Looking out at the Channel from France's Lower Normandy beaches, there is little reminder today of the harbour built after the D-Day landings of tens of thousands of Allied soldiers that took the Germans by surprise in 1944.
Just a handful of large concrete blocks remain of a engineering feat by the Allies that became a crucial logistical support leading to their victory in Normandy.
The concrete blocks were part of an artificial harbour that was put together on the French coast in barely two weeks, allowing supplies and reinforcement troops to land in the absence of an Allied-controlled port.
But as France gets ready to commemorate 70 years since the landings, even these last vestiges look set to disappear as the sea wears away the artificial harbour in Arromanches.
"With every storm, we see a little bit disappear. If we do nothing, there will be nothing left in 10 years," said Patrick Jardin, mayor of Arromanches commune.
"Of these still large caissons, we will see just a few bits at low tide."
Some 115 of the so-called Phoenix caissons along with sunken old hulks formed a breakwater of about eight kilometres (5 miles) that provided calm waters for a harbour measuring about 500 hectares or 1,000 football fields, said Erick Leplanquais, a guide at the D-Day Museum.
After 130,000 soldiers across the English Channel landed on June 6, 1944, the Allies knew they had to keep the troops supplied as well as keep getting reinforcements in to withstand the Germans' counter-attack.
However, they had no harbour on the French coast.
To get around the problem, they decided to build one from England that could be assembled off the French coast once its parts had been towed across the Channel.
Some 255 trawlers were used to transport the parts that would eventually form the so-called Mulberry harbour.
The assembly work began just two days after D-Day. By June 14 it was operational, becoming a crucial logistical backbone for the Allied troops.
Losing a caisson every yearAlmost seven decades on, the last remnants of the engineering feat are wearing away.
"Basically, we lose a caisson every year," said Frederic Sommier, director of the D-Day Museum, adding that there are now just "about 20 visible at high tide and low tide".
Almost all of the remaining caissons are cracked.
Jardin wants to buy time before a permanent solution can be found to preserve them.
"We just have to keep them about 20, 30 or 40 years. After that, we will undoubtedly have other forms of technologies to keep the memory of all that," the mayor said.
He suggested building a barrier to stop the waves from crashing against them.
But that alone is estimated to cost up to tens of millions of euros, said the mayor whose commune counts just 600 inhabitants.
That is a hefty price tag compared to the €4.8 million ($6.5 million) invested by the American Battle Monuments in 2010 for the preservation of Pointe du Hoc – a cliff overlooking the English Channel about 30 kilometres from the Mulberry harbour site.
There the funds were used to reinforce the cliff which had been eroded by the sea, delaying by 20 to 30 years the disappearance of a bunker and a monument erected in remembrance of 225 rangers who scaled the 30-metre high (100-foot) cliff on D-Day and seized German artillery.

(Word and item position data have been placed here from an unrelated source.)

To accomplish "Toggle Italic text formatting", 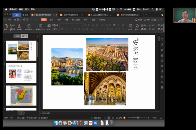I will [x=67, y=29].
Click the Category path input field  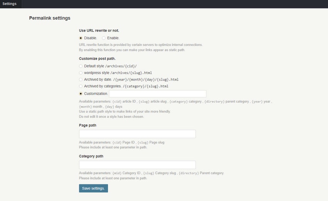(x=137, y=165)
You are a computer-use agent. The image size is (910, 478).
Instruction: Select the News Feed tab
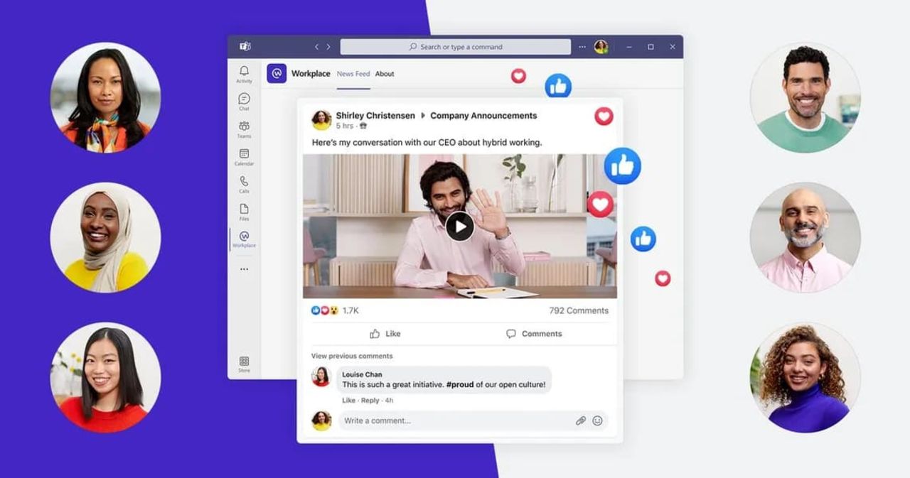coord(353,73)

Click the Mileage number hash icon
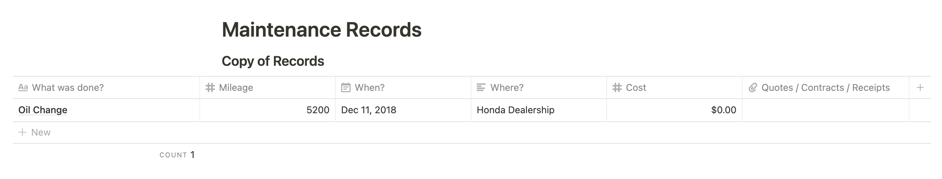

The Arromanches mayor bemoans that it would be some time before a solution could be found for the caissons, claiming that no ministry would tackle the issue head-on.
However, the president of the Lower Normandy regional council, Laurent Beauvais, was more optimistic, saying that there was a "real consensus" on preserving the remnants of the harbour.

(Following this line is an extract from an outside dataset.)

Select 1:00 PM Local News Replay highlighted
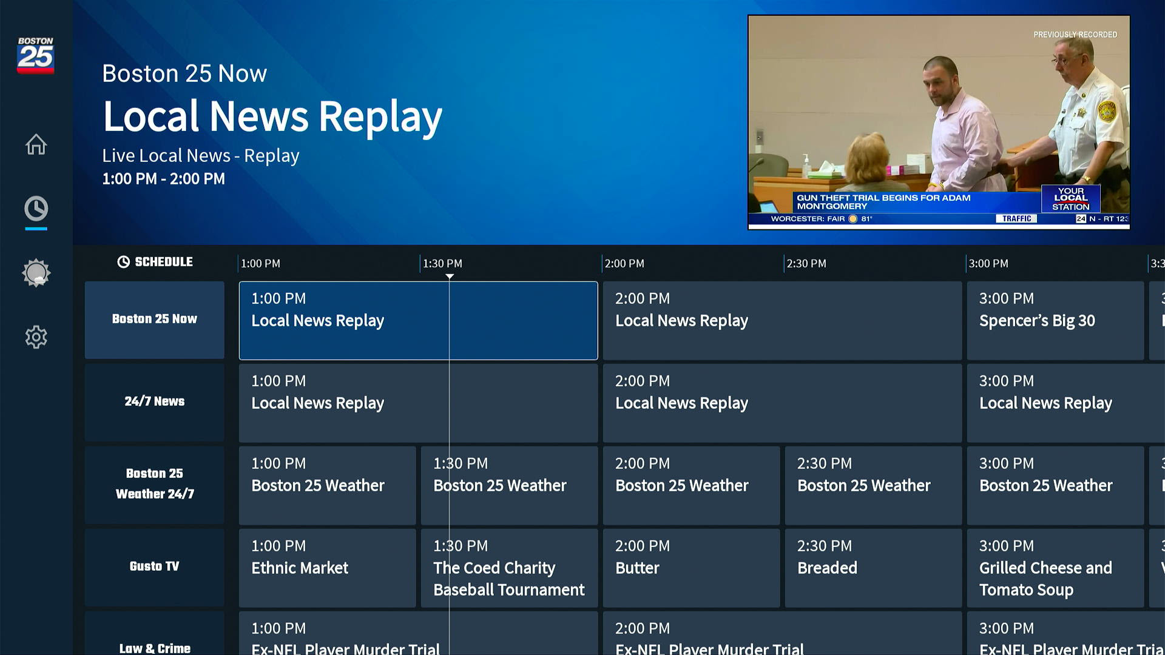This screenshot has height=655, width=1165. (x=417, y=320)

The Mulberry harbour is one of the reasons that the commune is asking France to seek world heritage protection status for the Lower Normandy beaches, he said.
The formal request was put to the French government in mid-December, and the region hopes that France would in turn transmit its application to the UN cultural agency UNESCO before the 70th anniversary commemoration celebrations in June.